Sunday, August 7, 2011

The Bean Seedling



When my daughter was small, in Kindergarten, she came home from school one day with a little Styrofoam cup. In the cup was dirt, and I asked her, "What is this?" and she said "it is my bean seed! I am going to grow a bean stalk!"


I knew at that moment, that it was indeed to be my bean seed, and I took it from her, and placed it upon the kitchen windowsill, with promises to water it while she was at school every day.


Every day I would put some water into the cup, and eventually after a few days a little piece of green sprouted forth through the dirt. My daughter was thrilled to see her bean seed starting to grow. It filled my own heart with joy to see her happiness.


I got caught up in my every day life, as we so often do, and one day forgot about the little seedling. And as I walked through the kitchen I heard a small child's voice say with so much urgency "I'm thirsty!!!" I stopped dead in my tracks, as the hair on my arms raised with goose-flesh, and I pivoted on my heels. I turned towards the window sill and said "did you just talk to me?"

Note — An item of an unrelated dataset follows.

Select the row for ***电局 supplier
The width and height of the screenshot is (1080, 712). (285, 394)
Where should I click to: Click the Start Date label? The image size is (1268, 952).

Tears ran down my cheeks as I realized I had forgotten to water the little seed, and even more than this, it had spoken to me. I was immediately humbled, and spent time with the seed, transferring it into a proper pot, and promising to never forget to water it again.

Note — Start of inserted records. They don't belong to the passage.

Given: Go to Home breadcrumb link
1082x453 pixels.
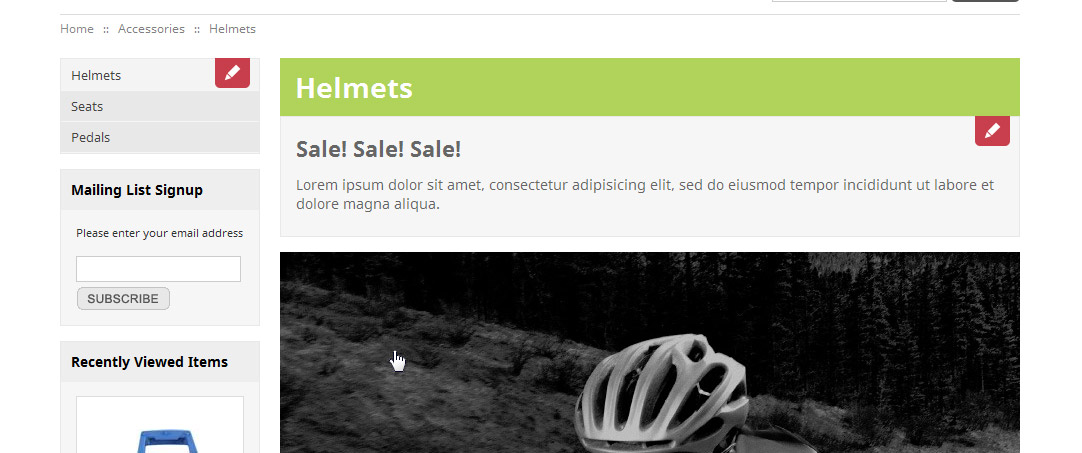Looking at the screenshot, I should (x=77, y=29).
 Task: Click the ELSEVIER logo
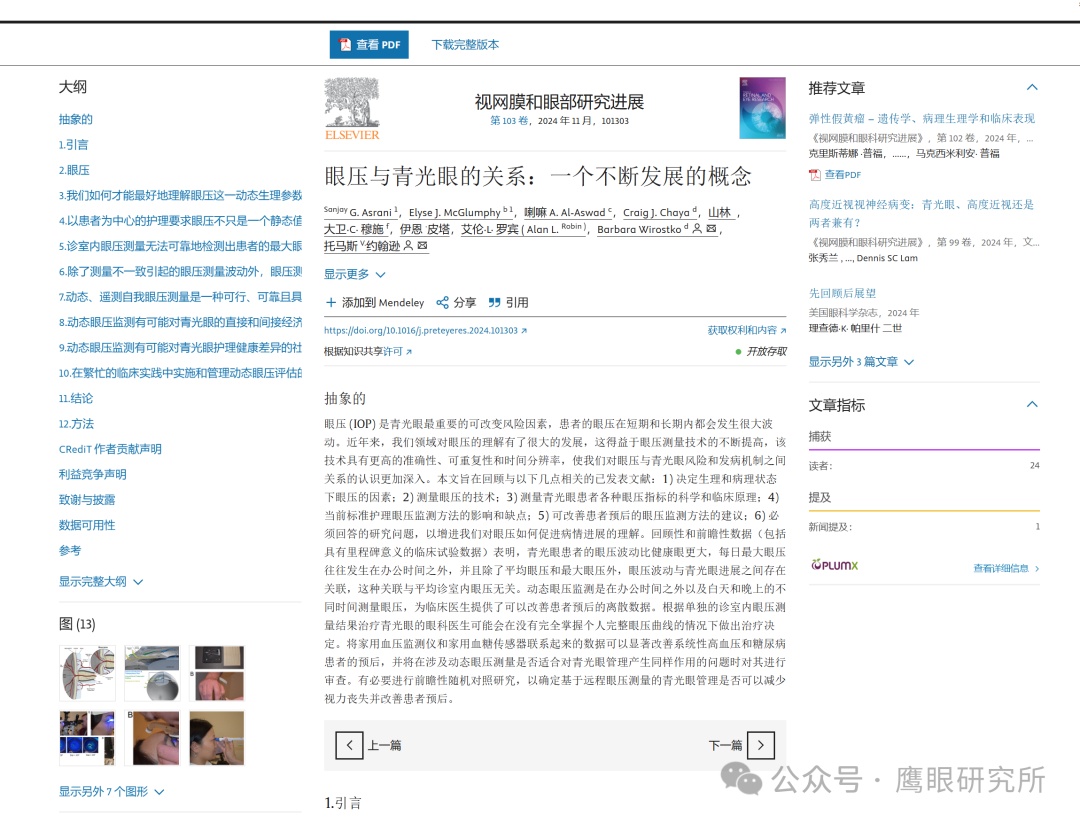pyautogui.click(x=350, y=108)
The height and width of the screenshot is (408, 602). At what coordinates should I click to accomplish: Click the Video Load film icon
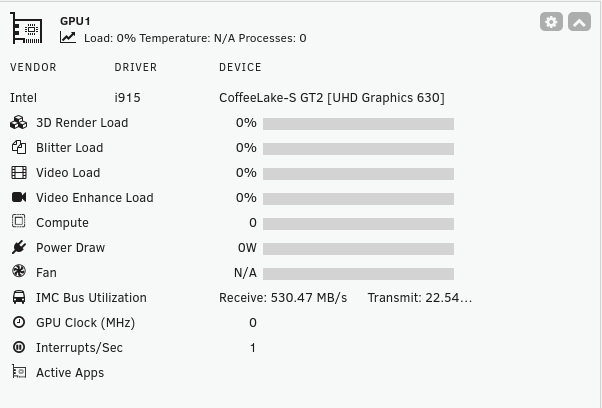(x=19, y=173)
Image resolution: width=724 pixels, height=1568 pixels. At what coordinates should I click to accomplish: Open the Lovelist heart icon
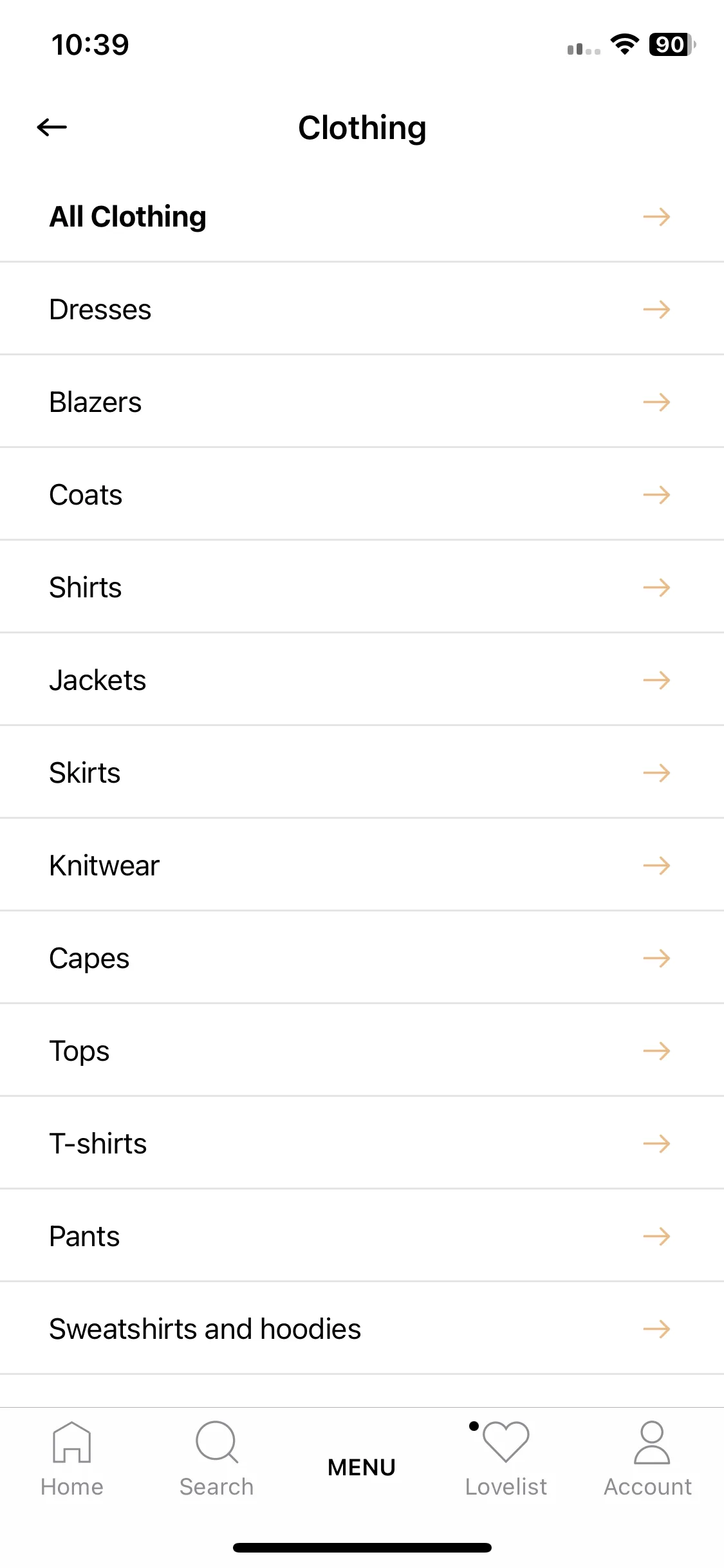point(506,1442)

After some time the seedling was getting very big and long, and I knew it wanted to be transferred outside into my garden. So my daughter and I planted it next to the Sunflowers, in a patch of land which was also near our red grape vines. And as the summer continued to provide heat and light, the little seedling indeed became a huge stalk. It was not thick, but it was oh so very long. At the last measure, it had reached over 21 feet in length, and it wound it's way through the sunflowers and grape vines.

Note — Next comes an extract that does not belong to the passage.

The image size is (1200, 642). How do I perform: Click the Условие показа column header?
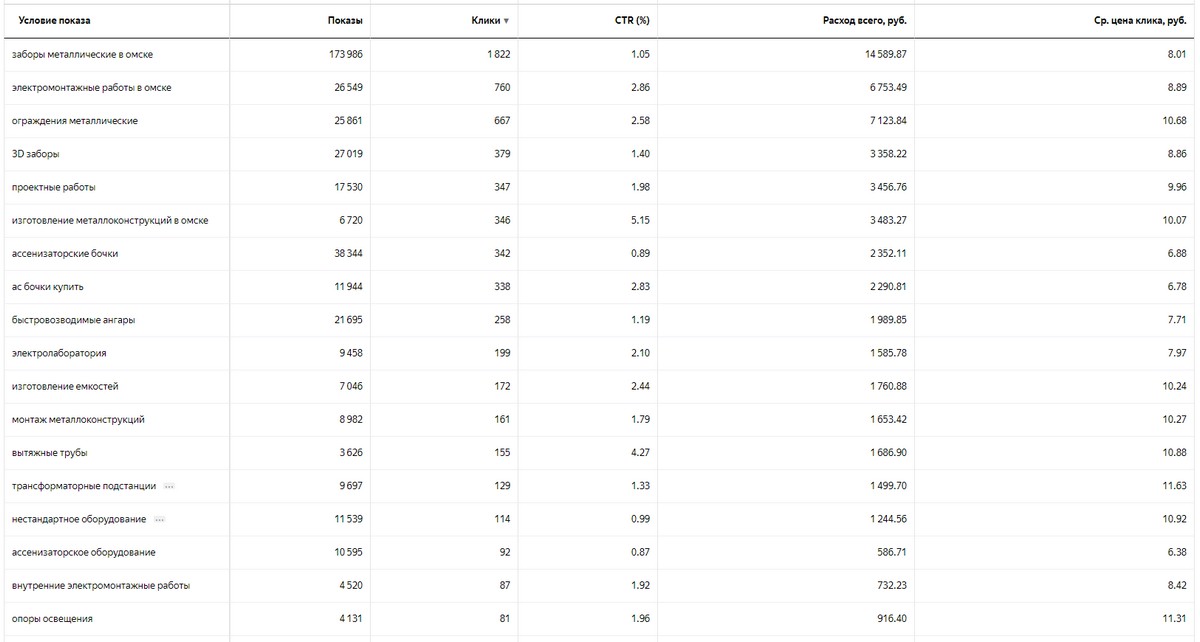point(54,21)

As summer began to wane, we picked up ripe big beans from the stalk, which my daughter took in to her teacher. Her teacher was shocked, and told me later in confidence that this was the first time a student had actually given her beans from a seedling. She had given her class seedlings every year, and no one in her years of teaching had nurtured them the way my daughter and I had. She was touched; I was humbled.


This was the first time a plant ever spoke to me aloud, with a voice I could hear. And it was also the day I realized just how beautiful and tenuous our connection with  nature is; we must be responsible to nature in all aspects. We must remember that life is precious, and we must treat it with the care of a mother.